Weil diese Seite die Bessere ist, zwar vom einkommen schlechter, unsicherer, aber 1000x flexibler. Außerdem leistet die Vertretung zu 2/3 was.

0 0

Wieso - ?

die AK leistet zu 1/3 was und verursacht gleichzeitig 1/3 Schaden, die Apothekerkammer leistet fragliches und die WKO ist mit 2/3 da eher im Spitzenfeld von allen Kammern

Gast: selberlehrer
26.09.2012 22:09
12 3

man gebe

den Lehrenden einen eigenen Schreibtisch, einen PC, ein oder mehrere Regale und die sonst notwendigen Arbeitsmaterialien, auf Kosten der Schule natürlich. Dann sind wir dort, wo auch andere (Firmen-) Angestellte sind, die Berufe dieser Art ausüben. Dazu freie Urlaubszeitwahl unterm Jahr sowie vom Betrieb zur Verfügung gestellte Supervision (wie in Sozialberufen üblich) und bezahlte Überstunden über die 40 Std hinaus. Nur Pflichten einzufordern ohne alle dazugehörigen Rechte wird nun einmal nicht umsetzbar sein.

Re: man gebe

Aber das ist auf jeden Fall teurer als das jetzige System. Die Schüler werden kein Deut besser unterrichtet. Aber dir Neidgesellschaft ist zufrieden.

Gast: Titanic100
26.09.2012 22:05
21 5

LEHEREBASHING IST EIN SCHUSS INS KNIE!

Ich finde es so grauslich, dass Leute über unseren Beruf urteilen, DIE ÜBERHAUPT KEINE AHNUNG HABEN und außerdem den primitiven Neidkomplex in den Vordergrund stellen.

Es ist ihnen offensichtlich egal

wenn die Lehrer aufgrund der Arbeitszeiterhöhung ein Burnout bekommen

wenn die Motivation der Lehrer auf dem Tiefststand sein wird

wenn Lehrer nur mehr das Notwendigste tun werden

wenn es keine Schikurse und Projektwochen mehr geben wird

wenn für die Erstellung von Arbeitsblättern keine Infrastruktur vorhanden sein wird

wenn die Lehrer keinen Cent aus der eigenen Tasche mehr für Unterrichtsmaterial ausgeben werden

wenn die Lehrer keine Minute länger als die 40 Stunden arbeiten werden (und wenn die Schularbeiten 2 Wochen IN DER SCHULE liegen bleiben)

.....

SEHR KURZSICHTIG!!!

Die primitiven Lehrerbasher kapieren nicht, dass Verschlechterungen beim Dienstrecht der Lehrer hauptsächlich die Schüler ausbaden müssen.

denn:

Die Lehrer werden sicher NICHT LÄNGER ARBEITEN ALS JETZT.

Sie werden aber, weil die 40 Stunden ja schon in der Schule gearbeitet worden sind, zu Hause NICHTS TUN. Und sie werden nicht bereit sein, etwas ZUSÄTZLICH zu tun.

AUßERDEM:

Zu Hause wird zuerst das Arbeitszimmer ausgeräumt und in einen Freizeitraum umgewandelt (DVD Studio, Fitnessraum, Partyraum...).
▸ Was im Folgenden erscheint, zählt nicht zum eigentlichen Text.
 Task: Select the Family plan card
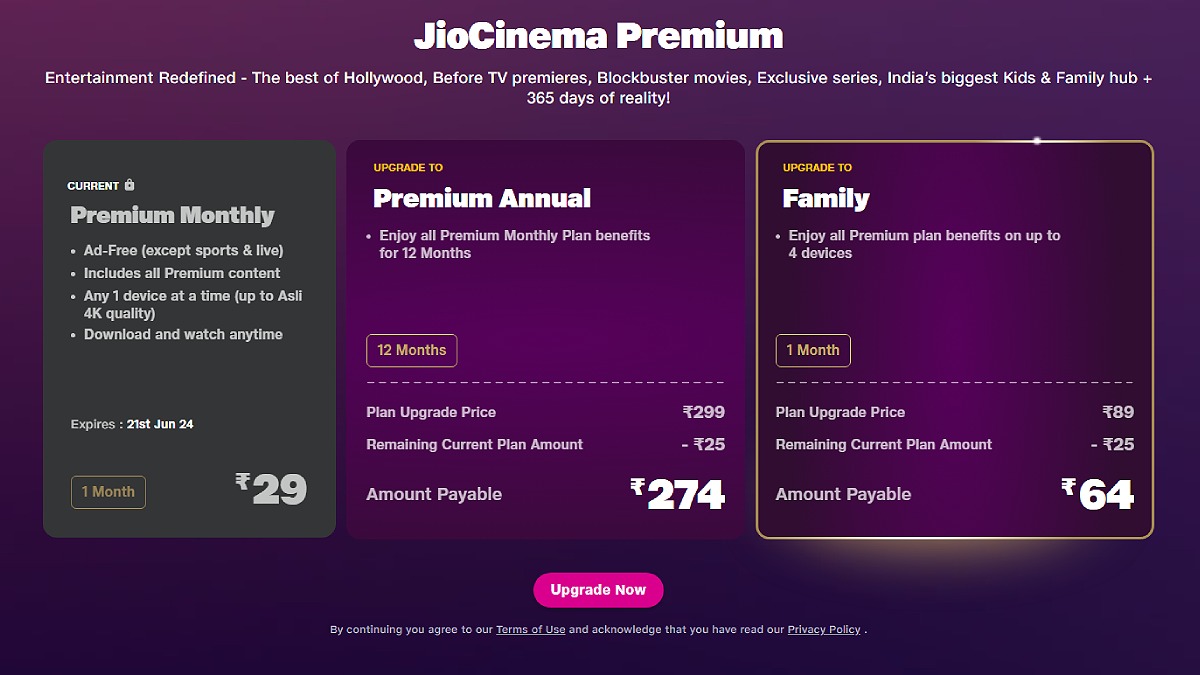point(955,340)
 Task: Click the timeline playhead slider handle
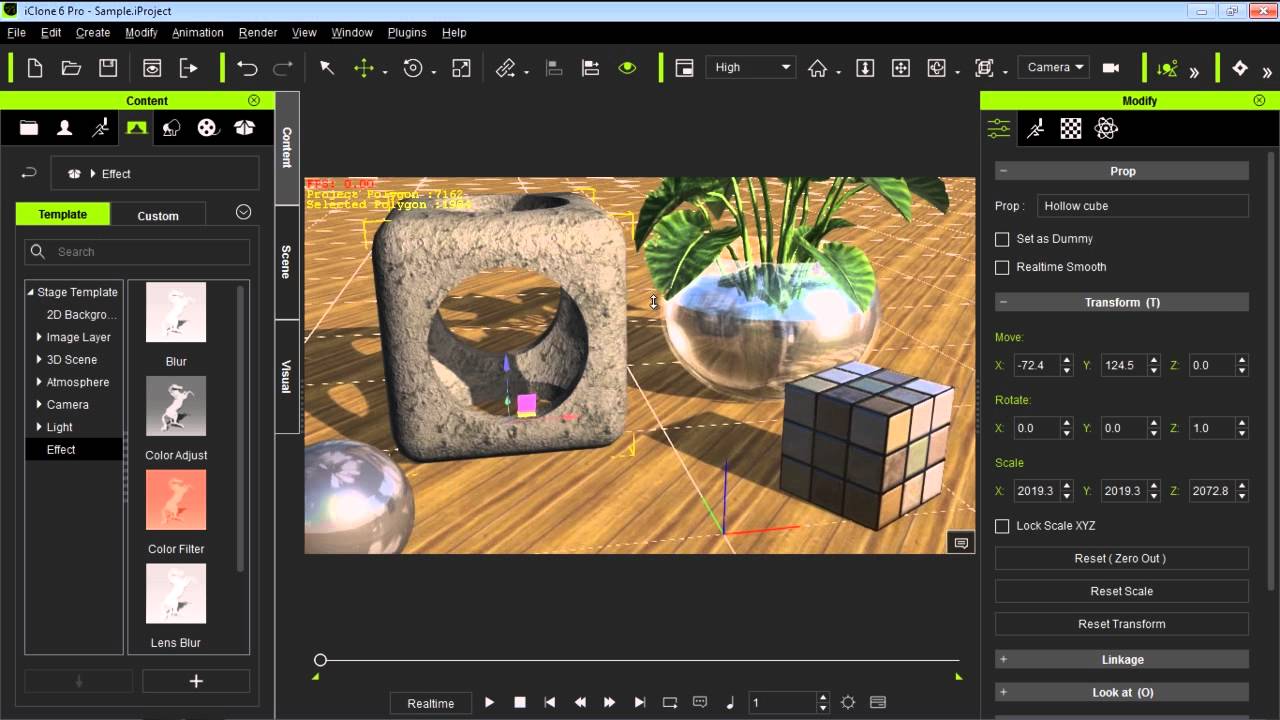(320, 660)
Statt der Schularbeitskorrekturen wird gekocht und Wein verkostet.

DAS WIRD DIE QUALITÄT DES UNTERRICHTS SICHER HEBEN. ALLE NEIDIGEN WERDEN VOR FREUDE AN DIE DECKE SPRINGEN.




Re: LEHEREBASHING IST EIN SCHUSS INS KNIE!

Sie haben es erfasst!

Gast: sozisundabsurdistan
26.09.2012 21:47
9 0

die sozialistischen pseudoexperten der banken und finanzmärkte können tagtäglich ihren unsinn in den medien verbreiten. aber die echten experten(lehrer) werden nicht einmal mehr zu Rate gezogen!


Einstellung der Lehrergewerkschaft:


völlig absurd!
Das Problem sind nicht die Mehrheit der Lehrer, sondern die Minderheit dieser Gewerkschaftsvertreter!

Re: Einstellung der Lehrergewerkschaft:


Genau das ist ja das Ziel der Zwischenrufer: Einen Keil zwischen die Dientnehmer und die gewählten Vertreter zu treiben.

Gast: Laimer N
26.09.2012 21:23
16 3

Bald haben sie es geschafft, die Experten und der Pöbel

Die Zukunft unseres Landes, die Schule mit ihren Schülern zu zerstören.